The $108.50 billion Washington State Investment Board has recommended a $100 million investment in Homestead Capital USA Farmland Fund II, according to the fund’s public records officer Tish Day.
The vote follows Maine Public Employees Retirement System’s $50 million commitment to the fund, which is targeting $350 million, earlier this month.
Homestead Capital closed its first fund on $173 million last year, falling short of its target by $52 million in April 2015, exactly one year after it was launched, according to SEC filings. However, if the WSIB recommendation is approved at a meeting in the middle of September, the fund will be almost half way to its target just one month after its launch.
Fund I also received support from a range of institutional investors, including Texas Teachers Retirement System, which allocated $15 million, and the University of Alabama. Other LPs include real assets and equity manager FLAG Capital Management, now owned by Aberdeen, and investment consulting and advisory firm Meketa Investment Group. Funds of funds, high-net-worth individuals and insurance companies also invested in the vehicle.
Homestead did not respond to inquiries regarding Fund II’s strategy, citing SEC regulations.
Fund I targeted farm investments in the Mountain West, Pacific, Midwest and Delta regions. Daniel Little, managing partner and head of portfolio construction at Homestead Capital, told Agri Investor last year that these would be “the most attractive agricultural regions within the next 10 to 15 years, and are where our expertise can be best applied”.
Its strategy has been to create a diversified portfolio of assets across different regions, crops, lease types, farm operators and other risk factors.
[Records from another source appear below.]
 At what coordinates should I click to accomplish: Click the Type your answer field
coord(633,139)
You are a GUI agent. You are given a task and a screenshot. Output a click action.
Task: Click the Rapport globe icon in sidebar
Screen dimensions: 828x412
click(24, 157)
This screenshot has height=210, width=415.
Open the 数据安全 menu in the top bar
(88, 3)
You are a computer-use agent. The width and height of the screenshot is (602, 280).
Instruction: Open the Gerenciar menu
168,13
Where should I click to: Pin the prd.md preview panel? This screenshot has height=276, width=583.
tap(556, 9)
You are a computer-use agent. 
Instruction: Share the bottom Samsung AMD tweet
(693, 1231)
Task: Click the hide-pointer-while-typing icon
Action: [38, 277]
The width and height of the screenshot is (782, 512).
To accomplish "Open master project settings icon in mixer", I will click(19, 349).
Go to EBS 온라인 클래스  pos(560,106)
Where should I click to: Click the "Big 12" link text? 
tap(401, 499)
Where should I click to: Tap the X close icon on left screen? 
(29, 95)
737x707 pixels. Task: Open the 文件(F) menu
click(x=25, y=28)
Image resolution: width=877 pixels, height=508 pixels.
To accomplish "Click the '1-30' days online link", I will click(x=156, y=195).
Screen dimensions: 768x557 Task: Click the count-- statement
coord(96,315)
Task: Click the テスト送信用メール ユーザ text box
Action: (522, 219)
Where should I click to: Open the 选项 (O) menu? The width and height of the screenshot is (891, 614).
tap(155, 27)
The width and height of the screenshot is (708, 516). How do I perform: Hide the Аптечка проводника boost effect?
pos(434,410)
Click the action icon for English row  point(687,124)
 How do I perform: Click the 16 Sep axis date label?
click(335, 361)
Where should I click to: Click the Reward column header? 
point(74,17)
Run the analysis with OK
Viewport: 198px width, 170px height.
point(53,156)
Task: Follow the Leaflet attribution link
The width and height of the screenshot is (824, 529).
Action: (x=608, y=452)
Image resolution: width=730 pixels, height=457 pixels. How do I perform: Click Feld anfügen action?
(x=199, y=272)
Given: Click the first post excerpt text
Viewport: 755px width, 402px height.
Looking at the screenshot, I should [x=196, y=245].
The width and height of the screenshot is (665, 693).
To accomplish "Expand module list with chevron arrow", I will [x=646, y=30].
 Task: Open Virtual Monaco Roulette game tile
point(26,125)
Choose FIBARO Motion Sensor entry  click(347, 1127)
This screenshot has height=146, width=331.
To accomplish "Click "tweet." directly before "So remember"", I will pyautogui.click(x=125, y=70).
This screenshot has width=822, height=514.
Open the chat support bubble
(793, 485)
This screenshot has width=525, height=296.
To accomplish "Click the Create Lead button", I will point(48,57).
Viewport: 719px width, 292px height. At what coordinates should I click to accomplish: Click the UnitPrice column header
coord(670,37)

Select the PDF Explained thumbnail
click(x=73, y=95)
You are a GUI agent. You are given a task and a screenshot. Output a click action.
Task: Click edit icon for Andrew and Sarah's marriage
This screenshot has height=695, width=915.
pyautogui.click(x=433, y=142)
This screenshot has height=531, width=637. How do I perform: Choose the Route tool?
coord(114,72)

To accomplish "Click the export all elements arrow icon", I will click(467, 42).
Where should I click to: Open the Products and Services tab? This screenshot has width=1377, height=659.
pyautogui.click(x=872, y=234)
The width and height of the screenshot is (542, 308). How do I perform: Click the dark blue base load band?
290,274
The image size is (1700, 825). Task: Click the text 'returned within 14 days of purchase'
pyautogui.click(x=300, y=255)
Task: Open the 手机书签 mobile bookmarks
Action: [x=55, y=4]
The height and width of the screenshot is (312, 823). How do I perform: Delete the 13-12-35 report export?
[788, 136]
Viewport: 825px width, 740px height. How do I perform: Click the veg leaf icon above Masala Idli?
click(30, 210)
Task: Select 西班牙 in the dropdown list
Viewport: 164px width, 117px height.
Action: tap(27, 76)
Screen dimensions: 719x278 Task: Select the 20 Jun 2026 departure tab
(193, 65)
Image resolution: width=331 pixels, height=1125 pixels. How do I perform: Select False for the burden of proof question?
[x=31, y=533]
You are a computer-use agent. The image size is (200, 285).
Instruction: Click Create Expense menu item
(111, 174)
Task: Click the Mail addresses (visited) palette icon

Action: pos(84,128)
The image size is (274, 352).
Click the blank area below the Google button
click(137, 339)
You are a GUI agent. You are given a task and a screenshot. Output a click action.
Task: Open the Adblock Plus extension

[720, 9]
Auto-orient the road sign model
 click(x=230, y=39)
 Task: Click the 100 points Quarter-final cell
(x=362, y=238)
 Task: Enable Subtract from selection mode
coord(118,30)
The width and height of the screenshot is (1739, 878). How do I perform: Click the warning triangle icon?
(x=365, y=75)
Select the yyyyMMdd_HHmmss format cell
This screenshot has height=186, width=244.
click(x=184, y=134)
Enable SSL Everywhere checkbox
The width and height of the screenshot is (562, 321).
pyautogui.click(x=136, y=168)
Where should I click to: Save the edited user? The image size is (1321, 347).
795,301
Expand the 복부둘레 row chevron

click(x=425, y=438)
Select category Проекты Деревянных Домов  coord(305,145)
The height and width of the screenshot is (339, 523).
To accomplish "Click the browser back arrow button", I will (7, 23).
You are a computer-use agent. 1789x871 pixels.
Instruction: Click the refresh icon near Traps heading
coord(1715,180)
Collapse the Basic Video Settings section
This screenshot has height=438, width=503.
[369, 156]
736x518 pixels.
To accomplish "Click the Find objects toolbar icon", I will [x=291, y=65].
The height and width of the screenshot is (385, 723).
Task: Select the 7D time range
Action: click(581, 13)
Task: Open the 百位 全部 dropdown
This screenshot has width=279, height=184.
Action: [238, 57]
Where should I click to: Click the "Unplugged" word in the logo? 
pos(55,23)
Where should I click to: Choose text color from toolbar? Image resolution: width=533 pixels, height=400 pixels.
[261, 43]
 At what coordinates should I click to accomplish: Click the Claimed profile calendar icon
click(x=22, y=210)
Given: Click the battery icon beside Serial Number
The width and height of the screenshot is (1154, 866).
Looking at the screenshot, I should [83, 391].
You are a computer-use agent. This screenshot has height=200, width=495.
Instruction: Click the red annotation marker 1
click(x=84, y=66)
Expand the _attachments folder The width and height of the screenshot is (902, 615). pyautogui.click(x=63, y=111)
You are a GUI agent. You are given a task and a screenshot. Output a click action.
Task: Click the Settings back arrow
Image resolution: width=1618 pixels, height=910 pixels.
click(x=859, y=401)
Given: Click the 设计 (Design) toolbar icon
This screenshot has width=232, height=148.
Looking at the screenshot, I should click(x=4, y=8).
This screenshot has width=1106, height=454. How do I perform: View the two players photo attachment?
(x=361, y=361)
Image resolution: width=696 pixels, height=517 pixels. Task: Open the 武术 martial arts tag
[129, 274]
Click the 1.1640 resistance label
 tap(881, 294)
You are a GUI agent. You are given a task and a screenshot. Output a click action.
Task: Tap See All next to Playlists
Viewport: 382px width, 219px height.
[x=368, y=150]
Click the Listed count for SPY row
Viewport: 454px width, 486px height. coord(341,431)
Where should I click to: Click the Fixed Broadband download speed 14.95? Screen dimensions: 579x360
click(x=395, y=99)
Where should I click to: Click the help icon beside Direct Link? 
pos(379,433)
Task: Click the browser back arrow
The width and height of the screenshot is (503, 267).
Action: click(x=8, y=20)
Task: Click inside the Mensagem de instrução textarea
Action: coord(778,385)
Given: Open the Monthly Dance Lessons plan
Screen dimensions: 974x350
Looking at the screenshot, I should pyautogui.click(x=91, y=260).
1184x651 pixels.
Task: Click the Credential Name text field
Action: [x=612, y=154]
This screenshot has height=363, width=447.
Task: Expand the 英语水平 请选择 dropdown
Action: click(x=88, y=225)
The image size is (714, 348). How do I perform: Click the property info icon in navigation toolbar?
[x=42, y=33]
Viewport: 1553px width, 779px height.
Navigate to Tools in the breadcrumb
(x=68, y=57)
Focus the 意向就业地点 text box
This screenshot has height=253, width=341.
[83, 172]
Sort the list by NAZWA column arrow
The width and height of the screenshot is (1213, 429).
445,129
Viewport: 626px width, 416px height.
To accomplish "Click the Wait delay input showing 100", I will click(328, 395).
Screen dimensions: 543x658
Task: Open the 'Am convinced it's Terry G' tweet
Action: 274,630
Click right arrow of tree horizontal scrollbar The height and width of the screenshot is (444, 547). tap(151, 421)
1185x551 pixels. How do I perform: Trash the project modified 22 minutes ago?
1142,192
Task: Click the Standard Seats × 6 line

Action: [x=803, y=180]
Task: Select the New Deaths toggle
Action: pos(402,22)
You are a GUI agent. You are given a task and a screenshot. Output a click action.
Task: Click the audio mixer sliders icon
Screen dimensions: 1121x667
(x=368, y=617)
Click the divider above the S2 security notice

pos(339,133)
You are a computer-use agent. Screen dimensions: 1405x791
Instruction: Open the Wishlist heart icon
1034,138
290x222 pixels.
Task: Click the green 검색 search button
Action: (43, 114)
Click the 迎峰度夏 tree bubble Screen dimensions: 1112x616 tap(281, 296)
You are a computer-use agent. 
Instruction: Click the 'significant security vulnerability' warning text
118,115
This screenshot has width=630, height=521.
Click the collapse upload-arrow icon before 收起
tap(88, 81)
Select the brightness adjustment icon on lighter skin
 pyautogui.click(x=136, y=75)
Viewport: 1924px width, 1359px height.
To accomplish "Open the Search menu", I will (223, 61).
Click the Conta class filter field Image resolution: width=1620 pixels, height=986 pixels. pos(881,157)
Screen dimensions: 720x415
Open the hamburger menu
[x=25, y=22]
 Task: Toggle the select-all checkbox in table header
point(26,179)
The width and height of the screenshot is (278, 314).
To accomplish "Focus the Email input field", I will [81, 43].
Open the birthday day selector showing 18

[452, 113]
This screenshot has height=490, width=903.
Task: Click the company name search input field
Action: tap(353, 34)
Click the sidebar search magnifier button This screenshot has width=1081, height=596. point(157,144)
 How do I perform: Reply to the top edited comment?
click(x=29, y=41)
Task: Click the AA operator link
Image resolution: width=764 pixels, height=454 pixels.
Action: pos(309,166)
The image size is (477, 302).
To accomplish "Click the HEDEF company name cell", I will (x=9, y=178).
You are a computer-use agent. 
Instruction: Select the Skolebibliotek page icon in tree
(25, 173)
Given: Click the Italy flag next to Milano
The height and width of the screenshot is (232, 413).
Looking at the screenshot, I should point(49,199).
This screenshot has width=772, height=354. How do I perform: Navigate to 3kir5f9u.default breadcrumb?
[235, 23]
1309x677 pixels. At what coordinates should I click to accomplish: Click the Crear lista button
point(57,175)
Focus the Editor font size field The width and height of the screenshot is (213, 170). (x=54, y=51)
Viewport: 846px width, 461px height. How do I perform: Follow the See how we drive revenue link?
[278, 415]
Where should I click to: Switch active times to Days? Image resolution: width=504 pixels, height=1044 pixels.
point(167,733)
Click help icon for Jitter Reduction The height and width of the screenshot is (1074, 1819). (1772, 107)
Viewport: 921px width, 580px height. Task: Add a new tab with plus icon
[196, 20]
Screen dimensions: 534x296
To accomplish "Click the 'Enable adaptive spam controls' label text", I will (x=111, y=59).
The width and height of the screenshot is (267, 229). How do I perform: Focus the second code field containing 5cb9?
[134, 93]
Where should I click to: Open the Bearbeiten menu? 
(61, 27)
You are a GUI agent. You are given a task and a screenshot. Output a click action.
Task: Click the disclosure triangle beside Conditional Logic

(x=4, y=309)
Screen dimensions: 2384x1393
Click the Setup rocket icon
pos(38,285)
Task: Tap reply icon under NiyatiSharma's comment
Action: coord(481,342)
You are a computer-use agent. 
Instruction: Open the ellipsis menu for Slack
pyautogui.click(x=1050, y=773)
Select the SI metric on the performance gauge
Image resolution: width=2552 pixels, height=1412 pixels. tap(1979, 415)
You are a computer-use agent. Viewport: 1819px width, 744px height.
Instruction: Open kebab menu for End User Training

Little said around 70 percent of the fund would be invested into row crops and the remaining 30 percent in permanent crops.
Homestead used up to six different lease types in its buy-and-lease strategy for Fund I: cash rent, flex lease, net share, fixed bushel, crop share and custom arrangements with tenant farmers.
WSIB has several investments in agriculture, including the Agriculture Capital Management’s ACM Permanent Crops Fund; Olympic Sun, a UBS AgriVest-managed separate account for permanent and vegetable crop investment in the US; Teays River Investments, a row and permanent crop farmland management company; and the Australasian Laguna Bay Agricultural Fund.
WSIB holds agricultural investments under its $ 2.19 billion tangible assets portfolio, of which 17.7 percent is dedicated to agriculture, according to the fund’s March quarterly report.